Could you transcribe exactly the lines from the one containing "Screen dimensions: 537x358" through the last line of the records below, leaving out the pictures?

### DATASET EXTRACT
----------------

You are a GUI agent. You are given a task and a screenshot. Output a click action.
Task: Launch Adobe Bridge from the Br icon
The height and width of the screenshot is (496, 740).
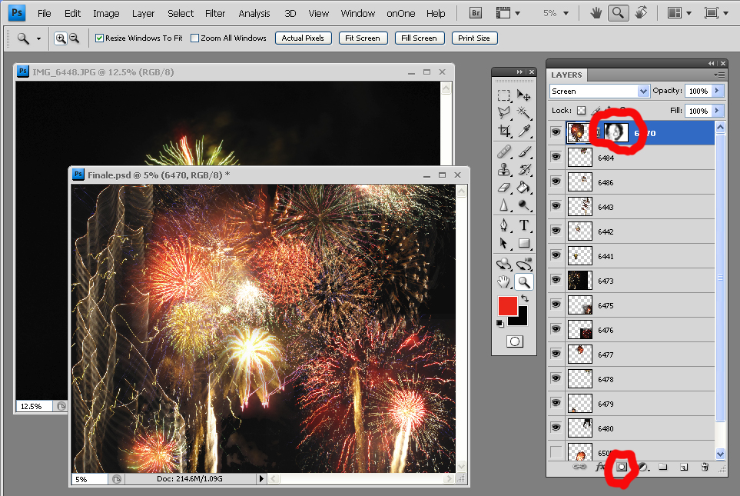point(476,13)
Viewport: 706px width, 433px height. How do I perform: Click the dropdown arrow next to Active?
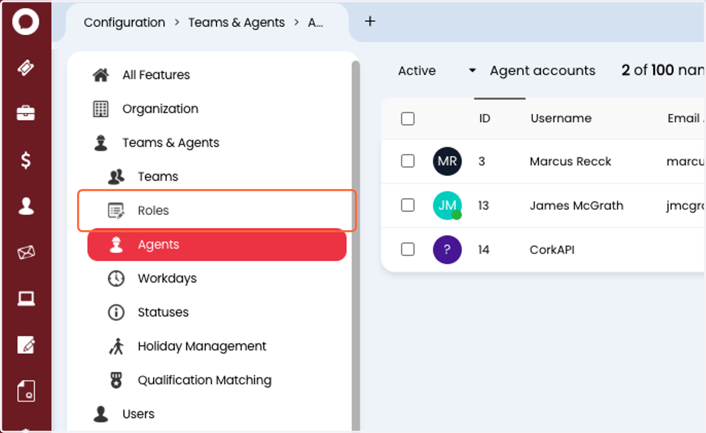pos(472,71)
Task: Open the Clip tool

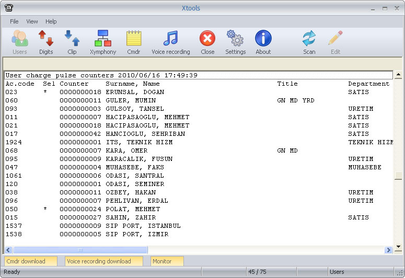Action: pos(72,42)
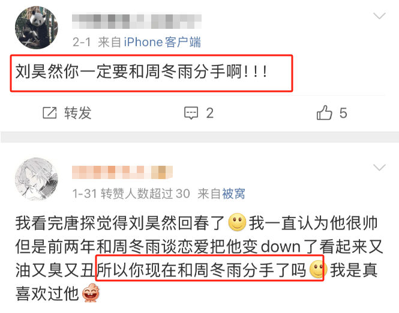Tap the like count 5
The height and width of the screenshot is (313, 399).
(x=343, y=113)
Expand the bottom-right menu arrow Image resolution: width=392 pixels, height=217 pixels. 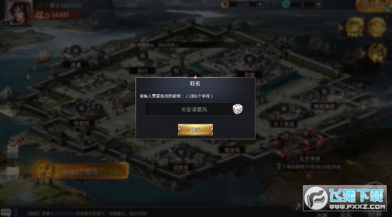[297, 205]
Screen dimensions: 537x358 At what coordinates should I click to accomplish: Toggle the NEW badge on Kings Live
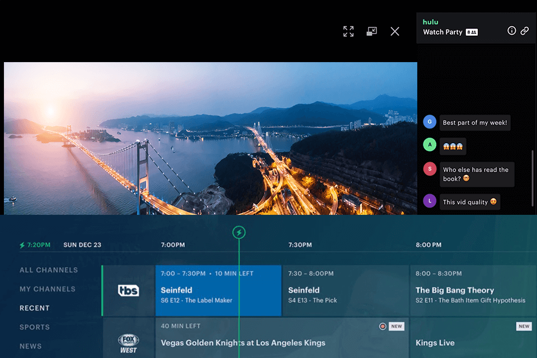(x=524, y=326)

----------------

### YOUR SOLUTION
Screen dimensions: 537x358 At what coordinates should I click to accomplish: Toggle the NEW badge on Kings Live
(x=524, y=326)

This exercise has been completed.